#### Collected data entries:

○ ○ ○ ○ ○

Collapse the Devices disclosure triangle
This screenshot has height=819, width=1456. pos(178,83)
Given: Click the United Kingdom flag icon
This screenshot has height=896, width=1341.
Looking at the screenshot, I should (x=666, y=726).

○ ○ ○ ○ ○

#### PROBLEM TO SOLVE:
A verbatim copy of the records above should be returned.

#### EXERCISE RESPONSE:
Collapse the Devices disclosure triangle
This screenshot has height=819, width=1456. pos(178,83)
Given: Click the United Kingdom flag icon
This screenshot has height=896, width=1341.
Looking at the screenshot, I should (x=666, y=726).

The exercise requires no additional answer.